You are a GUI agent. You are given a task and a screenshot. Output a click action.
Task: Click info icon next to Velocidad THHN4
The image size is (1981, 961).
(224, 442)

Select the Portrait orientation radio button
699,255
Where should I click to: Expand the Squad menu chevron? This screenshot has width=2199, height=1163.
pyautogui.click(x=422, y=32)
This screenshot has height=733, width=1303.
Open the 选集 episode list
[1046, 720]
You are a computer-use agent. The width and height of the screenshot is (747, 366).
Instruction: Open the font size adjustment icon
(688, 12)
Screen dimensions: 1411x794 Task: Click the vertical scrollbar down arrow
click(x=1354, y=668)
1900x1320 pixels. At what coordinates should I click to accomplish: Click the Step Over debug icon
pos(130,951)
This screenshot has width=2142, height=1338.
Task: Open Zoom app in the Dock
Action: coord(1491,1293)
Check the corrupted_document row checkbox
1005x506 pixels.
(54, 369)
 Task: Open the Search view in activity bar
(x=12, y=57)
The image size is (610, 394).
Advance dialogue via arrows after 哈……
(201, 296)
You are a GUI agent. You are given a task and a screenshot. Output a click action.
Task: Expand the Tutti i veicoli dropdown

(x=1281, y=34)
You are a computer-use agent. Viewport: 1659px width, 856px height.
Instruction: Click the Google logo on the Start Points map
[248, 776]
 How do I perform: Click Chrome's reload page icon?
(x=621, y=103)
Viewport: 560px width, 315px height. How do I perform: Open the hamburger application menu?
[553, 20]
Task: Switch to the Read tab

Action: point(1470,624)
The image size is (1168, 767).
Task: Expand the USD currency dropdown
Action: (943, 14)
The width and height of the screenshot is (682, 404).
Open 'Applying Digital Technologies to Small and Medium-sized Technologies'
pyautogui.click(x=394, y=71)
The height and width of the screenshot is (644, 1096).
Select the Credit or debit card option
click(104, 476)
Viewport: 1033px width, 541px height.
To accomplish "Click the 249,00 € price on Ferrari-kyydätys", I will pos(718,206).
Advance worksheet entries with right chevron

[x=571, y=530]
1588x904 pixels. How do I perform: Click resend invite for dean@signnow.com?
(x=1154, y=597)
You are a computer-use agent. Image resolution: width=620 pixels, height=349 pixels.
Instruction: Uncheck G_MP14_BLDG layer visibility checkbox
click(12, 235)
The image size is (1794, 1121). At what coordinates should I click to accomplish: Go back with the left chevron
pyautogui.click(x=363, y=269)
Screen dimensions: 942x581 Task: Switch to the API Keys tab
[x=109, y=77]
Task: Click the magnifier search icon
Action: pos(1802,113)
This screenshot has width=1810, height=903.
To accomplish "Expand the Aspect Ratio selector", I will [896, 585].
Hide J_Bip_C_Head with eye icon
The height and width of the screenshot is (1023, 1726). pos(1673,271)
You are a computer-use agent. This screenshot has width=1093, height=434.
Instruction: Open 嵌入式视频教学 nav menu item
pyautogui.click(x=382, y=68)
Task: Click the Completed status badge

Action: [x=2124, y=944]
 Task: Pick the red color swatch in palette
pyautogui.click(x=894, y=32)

## Task
Output the listing above word for word.

## Written solution
You are a GUI agent. You are given a task and a screenshot. Output a click action.
Task: Click info icon next to Velocidad THHN4
The image size is (1981, 961).
(224, 442)

Select the Portrait orientation radio button
699,255
Where should I click to: Expand the Squad menu chevron? This screenshot has width=2199, height=1163.
pyautogui.click(x=422, y=32)
This screenshot has height=733, width=1303.
Open the 选集 episode list
[1046, 720]
You are a computer-use agent. The width and height of the screenshot is (747, 366).
Instruction: Open the font size adjustment icon
(688, 12)
Screen dimensions: 1411x794 Task: Click the vertical scrollbar down arrow
click(x=1354, y=668)
1900x1320 pixels. At what coordinates should I click to accomplish: Click the Step Over debug icon
pos(130,951)
This screenshot has width=2142, height=1338.
Task: Open Zoom app in the Dock
Action: coord(1491,1293)
Check the corrupted_document row checkbox
1005x506 pixels.
(54, 369)
 Task: Open the Search view in activity bar
(x=12, y=57)
The image size is (610, 394).
Advance dialogue via arrows after 哈……
(201, 296)
You are a GUI agent. You are given a task and a screenshot. Output a click action.
Task: Expand the Tutti i veicoli dropdown

(x=1281, y=34)
You are a computer-use agent. Viewport: 1659px width, 856px height.
Instruction: Click the Google logo on the Start Points map
[248, 776]
 How do I perform: Click Chrome's reload page icon?
(x=621, y=103)
Viewport: 560px width, 315px height. How do I perform: Open the hamburger application menu?
[553, 20]
Task: Switch to the Read tab

Action: point(1470,624)
The image size is (1168, 767).
Task: Expand the USD currency dropdown
Action: (943, 14)
The width and height of the screenshot is (682, 404).
Open 'Applying Digital Technologies to Small and Medium-sized Technologies'
pyautogui.click(x=394, y=71)
The height and width of the screenshot is (644, 1096).
Select the Credit or debit card option
click(104, 476)
Viewport: 1033px width, 541px height.
To accomplish "Click the 249,00 € price on Ferrari-kyydätys", I will pos(718,206).
Advance worksheet entries with right chevron

[x=571, y=530]
1588x904 pixels. How do I perform: Click resend invite for dean@signnow.com?
(x=1154, y=597)
You are a computer-use agent. Image resolution: width=620 pixels, height=349 pixels.
Instruction: Uncheck G_MP14_BLDG layer visibility checkbox
click(12, 235)
The image size is (1794, 1121). At what coordinates should I click to accomplish: Go back with the left chevron
pyautogui.click(x=363, y=269)
Screen dimensions: 942x581 Task: Switch to the API Keys tab
[x=109, y=77]
Task: Click the magnifier search icon
Action: pos(1802,113)
This screenshot has width=1810, height=903.
To accomplish "Expand the Aspect Ratio selector", I will [896, 585].
Hide J_Bip_C_Head with eye icon
The height and width of the screenshot is (1023, 1726). pos(1673,271)
You are a computer-use agent. This screenshot has width=1093, height=434.
Instruction: Open 嵌入式视频教学 nav menu item
pyautogui.click(x=382, y=68)
Task: Click the Completed status badge

Action: [x=2124, y=944]
 Task: Pick the red color swatch in palette
pyautogui.click(x=894, y=32)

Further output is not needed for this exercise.